– Это заявление меня не удивляет, – сказал граф Вишневецкий с улыбкой, – равнодушие, с которым вы слушаете слова лести или ловите взгляды любви, даже со стороны очаровательной графини Сирадии, не ускользнуло от меня и не вызвало моего удивления. Вам суждено участвовать в более благородном состязании и получить более высокую награду, чем та, что состоящая из удовольствий жизнь может вам дать нынче или сулить в будущем. Чувства, которые вы испытываете к тем, кто продолжает идти по проторенной дорожке, совершенно естественны: когда мы сами не можем получать удовольствие от некоего предмета, мы склонны чувствовать удивление, а иногда и негодование по отношению к другим, потому что их легче удовлетворить.
– Вы выразили мои собственные чувства», – ответил Дмитрий. – Ничто не сообщает такого безрадостного, такого болезненного ощущения сердцу, как вид веселья, в котором мы не можем участвовать и которому не сочувствуем. Приятно созерцать детские забавы, потому что они являются результатом подлинного наслаждения, искренней невинности, но веселость мужчины слишком часто кажется скорее искусственной, нежели спонтанной, это скорее притворство, чем естественность, скорее усилие, чем порыв.
– Осторожно, – весело ответил граф Вишневецкий, – не вздумайте выражать такие чувства при дворе. Удовольствие здесь не случайная капля ладана на ее алтарь, обеты ей возносятся непрерывно, а ее поклонники всегда готовы напасть на бунтовщика, который отказывается участвовать в ее празднествах.

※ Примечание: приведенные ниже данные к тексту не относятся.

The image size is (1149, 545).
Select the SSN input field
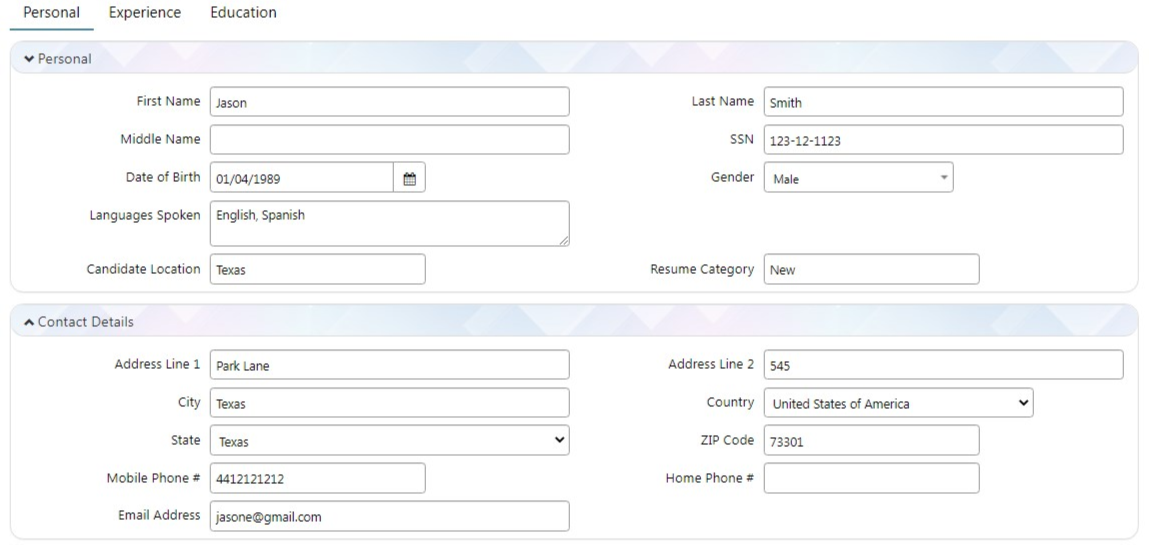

Вы не должны осуждать меня, если я признаюсь, что сегодня вечером я буду присутствовать на очередном поклонении ей, и не откажите мне в просьбе, принесите также и вы жертву ей. Нет, – продолжил он, более серьезно, – мне не следует настаивать без веской причины. Вы удивлялись тому, с каким безразличием я смотрю на придворных красавиц, – нынче вечером во дворце Сирадии вы увидите ту, чья красота превосходит их всех; нынче вечером вы увидите Марину, княжну Сендомирскую.
Радость, освещавшая лицо графа Вишневецкого, ничуть не пробудила аналогичной радости в груди Дмитрия. «Август, счастливый Август, – подумал он, – как различны наши чувства и наши судьбы!» Он испытывал сильное искушение рассказать своему другу о мимолетной встрече с дамой, оставившей столь неизгладимый след в его сердце, но все же не решился из чувства неловкости, преодолеть которую ему было непросто. Он согласился сопровождать графа во дворец Сирадии. Великолепные покои, в которые их провели от входа, украшали обвитые гирляндами колонны; стены со всех сторон были закрыты огромными зеркалами, в которых отражалась веселая и непрерывно движущаяся толпа. Дмитрий сразу же увидел графиню Сирадию, чью природную красоту подчеркивали всевозможные ухищрения, ее великолепная одежда, сверкающая драгоценными камнями, была тщательно продумана, чтобы показать идеальную симметрию ее форм, высокий рост увеличивался за счет алмазной тиары.